En cuanto a la casquería, os recomiendo hacerla en una sartén a la plancha, con un poco de aceite de oliva, que es excelente para el pelaje. Y dadle al extractor de humos o la casa olerá de asco. Ver unos cuarenta corazoncitos de pollo salteándose en la sartén es bastante, uh, peculiar. Especialmente si sois comedores de tofu. Simplemente recordad que la proporción de carne «muscular» (filete, pechugas y muslos de pollo, corazón) debe de ser bastante superior a la de hígado. El hígado es bueno para los perros por su contenido en hierro y en vitamina A, pero en cantidad excesiva produce efectos, eh, rápidos y no deseados. Así que poquito. Otra opción estupenda para la salud de vuestro can es el pescado: el salmón, las sardinas y el pescado azul en general.

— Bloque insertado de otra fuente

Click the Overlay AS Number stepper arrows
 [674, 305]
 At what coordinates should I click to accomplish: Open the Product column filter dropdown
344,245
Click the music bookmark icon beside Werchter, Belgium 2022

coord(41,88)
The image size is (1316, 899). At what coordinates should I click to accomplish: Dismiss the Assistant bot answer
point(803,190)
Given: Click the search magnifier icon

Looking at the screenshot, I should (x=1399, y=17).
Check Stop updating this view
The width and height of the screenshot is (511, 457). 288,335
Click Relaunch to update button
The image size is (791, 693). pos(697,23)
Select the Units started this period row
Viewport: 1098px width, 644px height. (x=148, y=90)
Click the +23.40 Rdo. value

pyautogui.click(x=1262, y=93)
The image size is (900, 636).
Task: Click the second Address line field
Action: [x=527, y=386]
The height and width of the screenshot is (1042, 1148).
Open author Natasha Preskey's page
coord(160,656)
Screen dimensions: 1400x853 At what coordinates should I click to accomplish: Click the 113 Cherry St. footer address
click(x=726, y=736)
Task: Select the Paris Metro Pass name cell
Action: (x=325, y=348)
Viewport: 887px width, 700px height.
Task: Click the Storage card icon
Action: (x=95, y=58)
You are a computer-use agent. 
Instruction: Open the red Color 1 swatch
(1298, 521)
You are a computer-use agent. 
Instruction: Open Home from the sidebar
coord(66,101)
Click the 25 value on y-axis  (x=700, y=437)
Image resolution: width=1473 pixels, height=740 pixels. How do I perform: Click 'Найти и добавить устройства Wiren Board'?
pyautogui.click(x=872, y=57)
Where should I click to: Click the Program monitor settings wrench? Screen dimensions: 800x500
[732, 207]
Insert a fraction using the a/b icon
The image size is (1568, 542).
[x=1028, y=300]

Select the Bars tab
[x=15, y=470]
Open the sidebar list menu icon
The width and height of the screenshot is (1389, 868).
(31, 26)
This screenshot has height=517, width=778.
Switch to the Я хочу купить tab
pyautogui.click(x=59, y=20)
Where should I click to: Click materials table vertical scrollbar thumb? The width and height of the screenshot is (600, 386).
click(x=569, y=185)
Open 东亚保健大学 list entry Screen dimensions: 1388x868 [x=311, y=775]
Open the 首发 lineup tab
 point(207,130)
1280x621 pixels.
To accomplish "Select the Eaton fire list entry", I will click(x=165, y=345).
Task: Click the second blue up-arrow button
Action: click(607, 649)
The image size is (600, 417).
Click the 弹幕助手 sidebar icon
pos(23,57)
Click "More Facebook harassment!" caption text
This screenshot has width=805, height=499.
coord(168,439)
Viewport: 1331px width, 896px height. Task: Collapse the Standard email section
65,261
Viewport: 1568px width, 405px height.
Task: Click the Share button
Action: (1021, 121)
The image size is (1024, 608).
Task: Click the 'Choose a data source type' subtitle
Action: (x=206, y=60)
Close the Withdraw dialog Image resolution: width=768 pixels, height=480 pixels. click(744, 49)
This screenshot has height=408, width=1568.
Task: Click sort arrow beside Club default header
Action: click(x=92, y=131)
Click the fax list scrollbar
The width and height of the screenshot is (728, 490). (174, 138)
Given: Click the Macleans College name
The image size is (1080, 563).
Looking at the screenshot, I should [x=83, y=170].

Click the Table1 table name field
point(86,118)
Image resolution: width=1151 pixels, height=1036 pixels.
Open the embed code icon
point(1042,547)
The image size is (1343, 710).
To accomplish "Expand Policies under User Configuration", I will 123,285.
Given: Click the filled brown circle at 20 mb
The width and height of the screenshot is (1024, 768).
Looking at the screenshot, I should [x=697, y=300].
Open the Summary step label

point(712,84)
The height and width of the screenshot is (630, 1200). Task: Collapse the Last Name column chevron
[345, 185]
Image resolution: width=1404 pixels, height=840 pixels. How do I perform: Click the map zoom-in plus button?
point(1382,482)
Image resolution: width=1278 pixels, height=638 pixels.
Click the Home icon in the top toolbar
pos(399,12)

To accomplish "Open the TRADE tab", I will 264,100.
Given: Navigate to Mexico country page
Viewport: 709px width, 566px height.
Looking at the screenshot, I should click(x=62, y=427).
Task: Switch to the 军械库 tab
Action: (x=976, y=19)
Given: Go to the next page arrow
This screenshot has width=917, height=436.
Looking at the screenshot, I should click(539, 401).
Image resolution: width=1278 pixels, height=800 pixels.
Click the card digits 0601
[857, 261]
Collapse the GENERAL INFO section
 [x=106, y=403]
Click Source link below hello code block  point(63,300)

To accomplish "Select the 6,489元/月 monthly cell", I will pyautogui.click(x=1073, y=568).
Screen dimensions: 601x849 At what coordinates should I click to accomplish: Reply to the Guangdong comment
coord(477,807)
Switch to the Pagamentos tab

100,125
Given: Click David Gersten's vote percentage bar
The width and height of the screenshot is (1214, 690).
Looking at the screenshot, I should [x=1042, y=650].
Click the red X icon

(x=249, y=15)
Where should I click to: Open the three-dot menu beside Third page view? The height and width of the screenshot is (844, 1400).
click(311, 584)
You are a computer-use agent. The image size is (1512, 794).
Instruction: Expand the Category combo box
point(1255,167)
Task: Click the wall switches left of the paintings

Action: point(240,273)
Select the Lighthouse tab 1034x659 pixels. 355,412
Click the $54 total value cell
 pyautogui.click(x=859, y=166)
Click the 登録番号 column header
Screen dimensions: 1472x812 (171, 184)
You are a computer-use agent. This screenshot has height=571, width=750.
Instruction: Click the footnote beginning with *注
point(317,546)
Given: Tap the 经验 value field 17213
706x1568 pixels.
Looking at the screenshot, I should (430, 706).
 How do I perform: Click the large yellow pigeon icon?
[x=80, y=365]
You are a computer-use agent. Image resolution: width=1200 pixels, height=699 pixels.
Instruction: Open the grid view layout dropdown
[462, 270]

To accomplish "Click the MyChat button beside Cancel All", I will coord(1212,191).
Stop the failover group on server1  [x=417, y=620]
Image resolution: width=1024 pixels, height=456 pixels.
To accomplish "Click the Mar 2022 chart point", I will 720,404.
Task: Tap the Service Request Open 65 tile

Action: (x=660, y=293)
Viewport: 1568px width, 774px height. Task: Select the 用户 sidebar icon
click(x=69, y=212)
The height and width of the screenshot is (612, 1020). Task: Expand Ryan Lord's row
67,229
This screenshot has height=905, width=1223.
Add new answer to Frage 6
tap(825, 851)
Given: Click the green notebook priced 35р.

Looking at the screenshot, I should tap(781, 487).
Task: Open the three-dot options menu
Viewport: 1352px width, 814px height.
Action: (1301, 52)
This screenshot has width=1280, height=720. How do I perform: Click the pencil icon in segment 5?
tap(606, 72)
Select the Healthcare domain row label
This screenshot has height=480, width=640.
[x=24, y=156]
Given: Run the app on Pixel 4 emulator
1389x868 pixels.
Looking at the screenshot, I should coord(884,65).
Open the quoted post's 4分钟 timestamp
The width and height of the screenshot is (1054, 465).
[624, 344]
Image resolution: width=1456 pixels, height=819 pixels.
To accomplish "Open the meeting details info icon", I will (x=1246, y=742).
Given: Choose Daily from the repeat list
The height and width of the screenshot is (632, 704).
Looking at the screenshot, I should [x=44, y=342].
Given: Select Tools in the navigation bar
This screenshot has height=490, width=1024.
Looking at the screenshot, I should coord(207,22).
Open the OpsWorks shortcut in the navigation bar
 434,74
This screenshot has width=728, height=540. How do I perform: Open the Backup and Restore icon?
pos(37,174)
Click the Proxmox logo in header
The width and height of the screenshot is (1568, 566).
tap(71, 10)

Aunque tal y como están los tiempos, creo que es un lujo hasta para nosotros.
Servir casi frío en las proporciones indicadas y observar cómo el fruto de al menos media hora de trabajo desaparece en dos minutos. Disfrutar de las miradas de adoración y de -«¿De verdad que no hay más?» de ese par de ojazos marrones. Decirse que esa mirada ha valido todas las demás en la caja del supermercado.